[SOURCE DATA Boundary: Start]

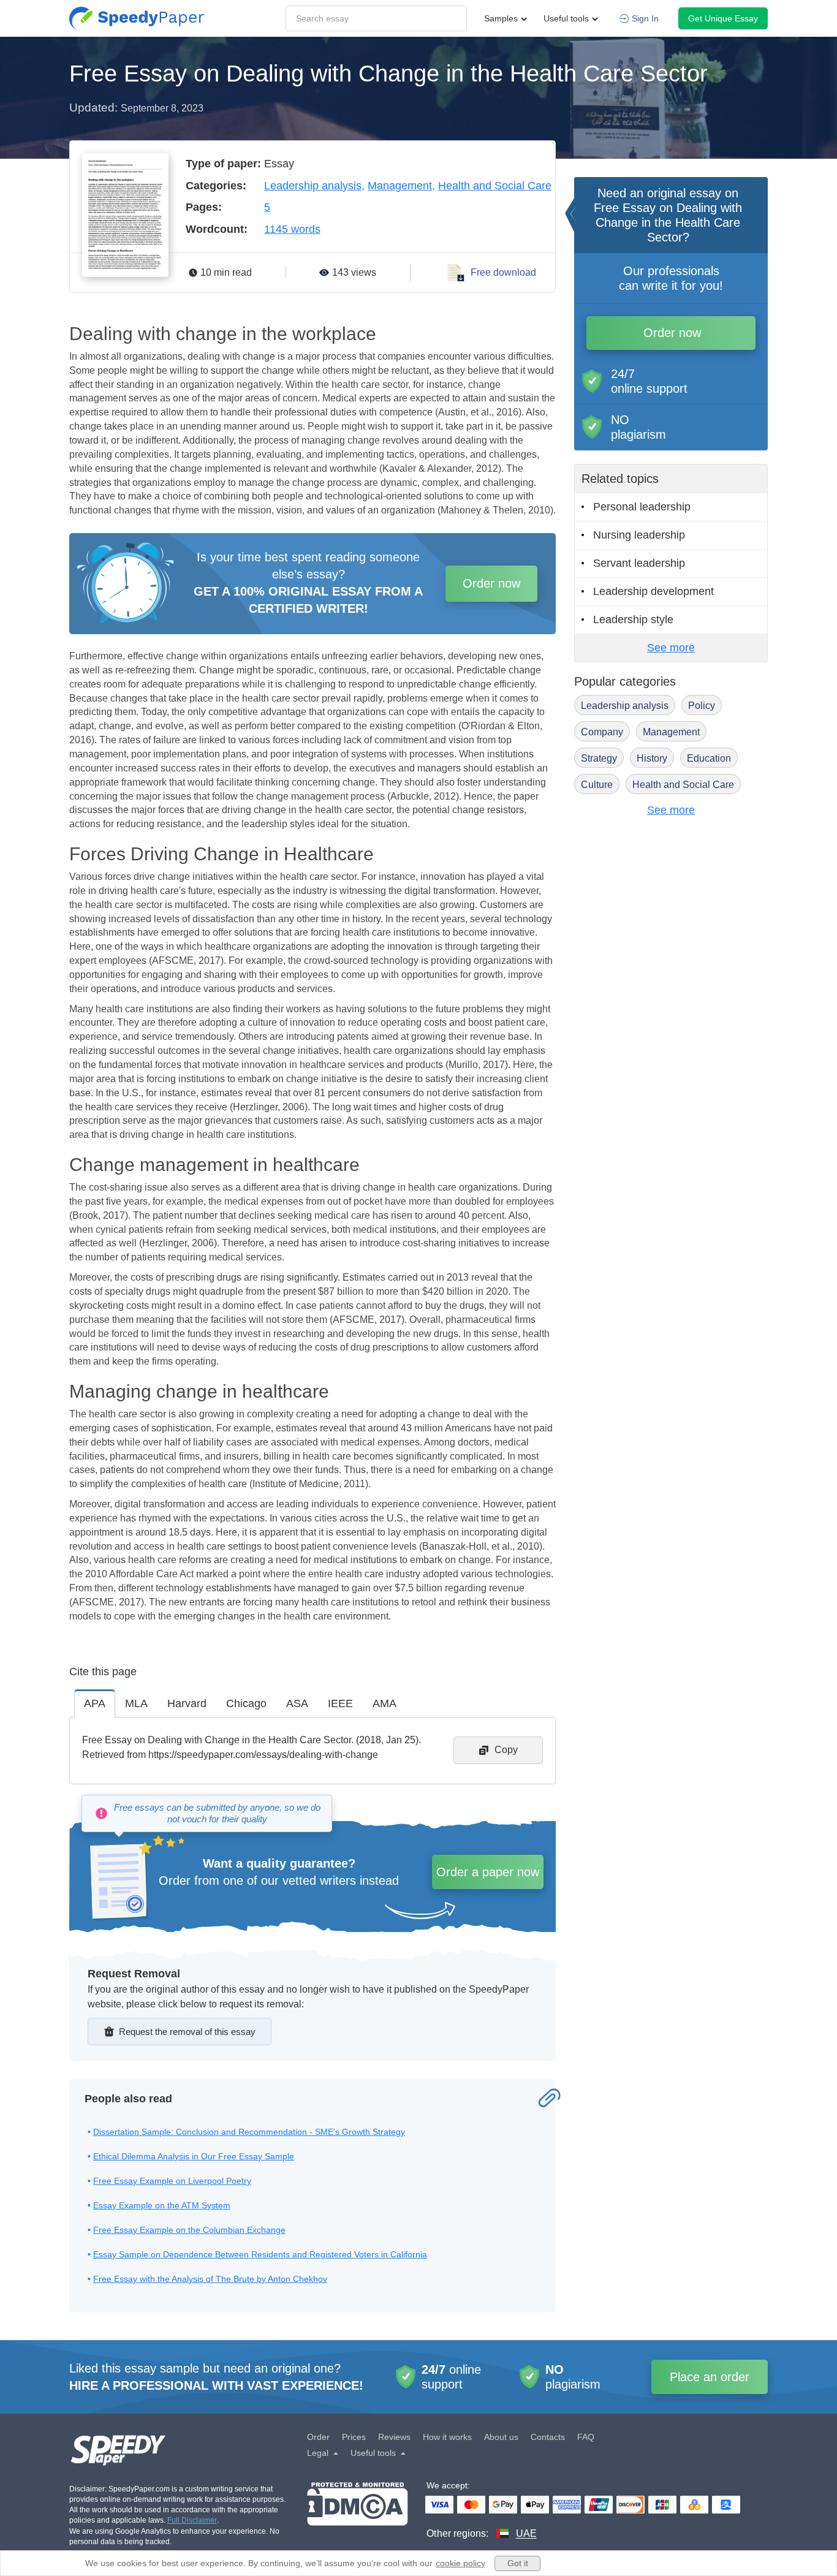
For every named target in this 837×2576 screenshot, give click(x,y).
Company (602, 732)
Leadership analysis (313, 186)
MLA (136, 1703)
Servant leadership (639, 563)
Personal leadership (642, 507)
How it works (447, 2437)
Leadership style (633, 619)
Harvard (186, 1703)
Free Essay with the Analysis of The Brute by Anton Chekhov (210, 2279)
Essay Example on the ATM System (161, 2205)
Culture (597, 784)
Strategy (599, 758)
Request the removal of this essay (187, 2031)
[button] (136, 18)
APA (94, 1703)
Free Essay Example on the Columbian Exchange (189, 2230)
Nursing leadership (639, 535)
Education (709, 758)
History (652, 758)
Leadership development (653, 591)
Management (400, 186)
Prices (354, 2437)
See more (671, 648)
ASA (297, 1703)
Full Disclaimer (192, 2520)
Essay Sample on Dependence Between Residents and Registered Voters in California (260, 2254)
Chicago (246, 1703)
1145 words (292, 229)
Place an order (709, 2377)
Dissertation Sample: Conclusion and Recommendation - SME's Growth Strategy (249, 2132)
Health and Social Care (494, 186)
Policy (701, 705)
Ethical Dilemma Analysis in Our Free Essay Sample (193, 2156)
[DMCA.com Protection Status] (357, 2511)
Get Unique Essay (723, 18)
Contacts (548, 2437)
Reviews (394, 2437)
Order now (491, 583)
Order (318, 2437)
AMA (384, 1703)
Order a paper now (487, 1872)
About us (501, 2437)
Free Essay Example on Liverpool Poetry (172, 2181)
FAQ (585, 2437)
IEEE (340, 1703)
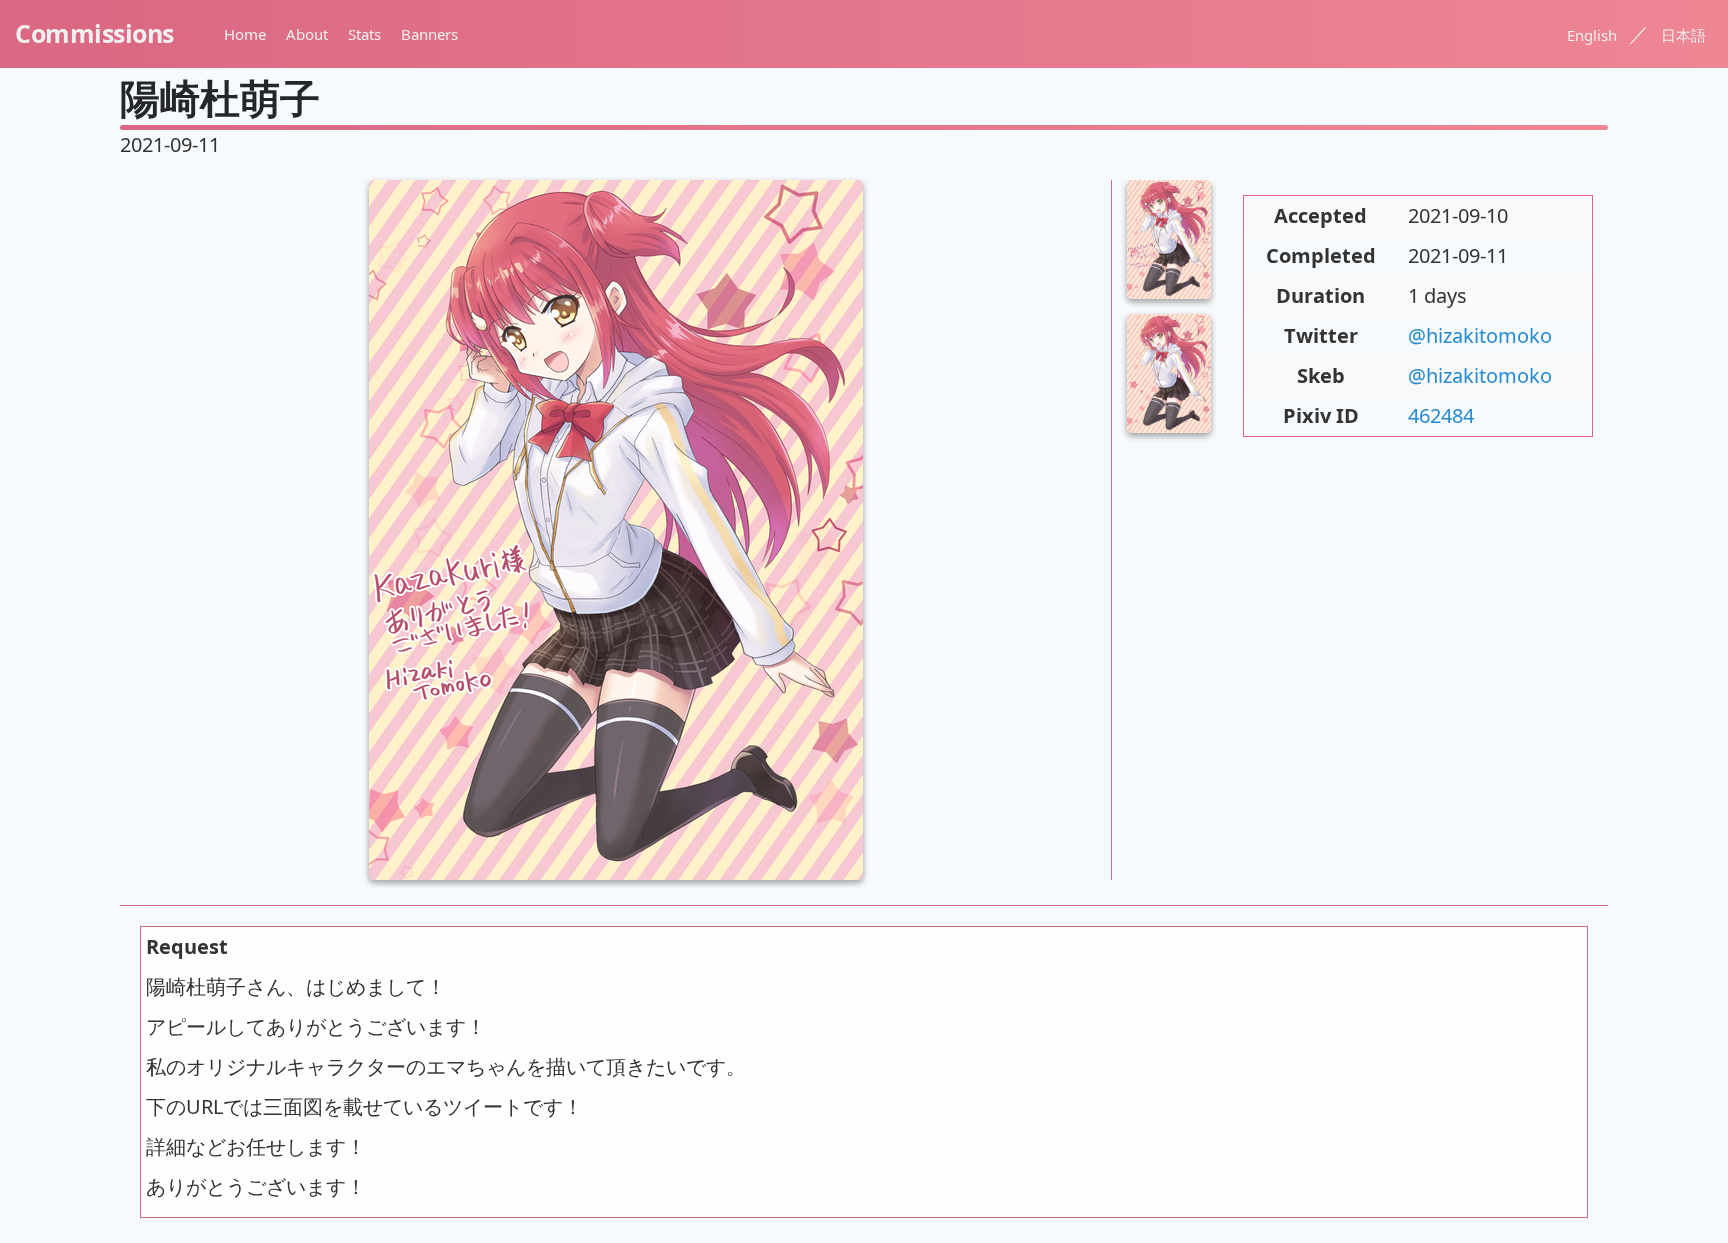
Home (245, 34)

[SOURCE DATA Boundary: End]

• BRIEF
Without the pictures, restate all of the entries word for word.

• OUTPUT BELOW
For every named target in this 837×2576 screenshot, give click(x,y).
Company (602, 732)
Leadership analysis (313, 186)
MLA (136, 1703)
Servant leadership (639, 563)
Personal leadership (642, 507)
How it works (447, 2437)
Leadership style (633, 619)
Harvard (186, 1703)
Free Essay with the Analysis of The Brute by Anton Chekhov (210, 2279)
Essay Example on the ATM System (161, 2205)
Culture (597, 784)
Strategy (599, 758)
Request the removal of this essay (187, 2031)
[button] (136, 18)
APA (94, 1703)
Free Essay Example on the Columbian Exchange (189, 2230)
Nursing leadership (639, 535)
Education (709, 758)
History (652, 758)
Leadership development (653, 591)
Management (400, 186)
Prices (354, 2437)
See more (671, 648)
ASA (297, 1703)
Full Disclaimer (192, 2520)
Essay Sample on Dependence Between Residents and Registered Voters in California (260, 2254)
Chicago (246, 1703)
1145 words (292, 229)
Place an order (709, 2377)
Dissertation Sample: Conclusion and Recommendation - SME's Growth Strategy (249, 2132)
Health and Social Care (494, 186)
Policy (701, 705)
Ethical Dilemma Analysis in Our Free Essay Sample (193, 2156)
[DMCA.com Protection Status] (357, 2511)
Get Unique Essay (723, 18)
Contacts (548, 2437)
Reviews (394, 2437)
Order now (491, 583)
Order (318, 2437)
AMA (384, 1703)
Order a paper now (487, 1872)
About us (501, 2437)
Free Essay Example on Liverpool Poetry (172, 2181)
FAQ (585, 2437)
IEEE (340, 1703)
Home (245, 34)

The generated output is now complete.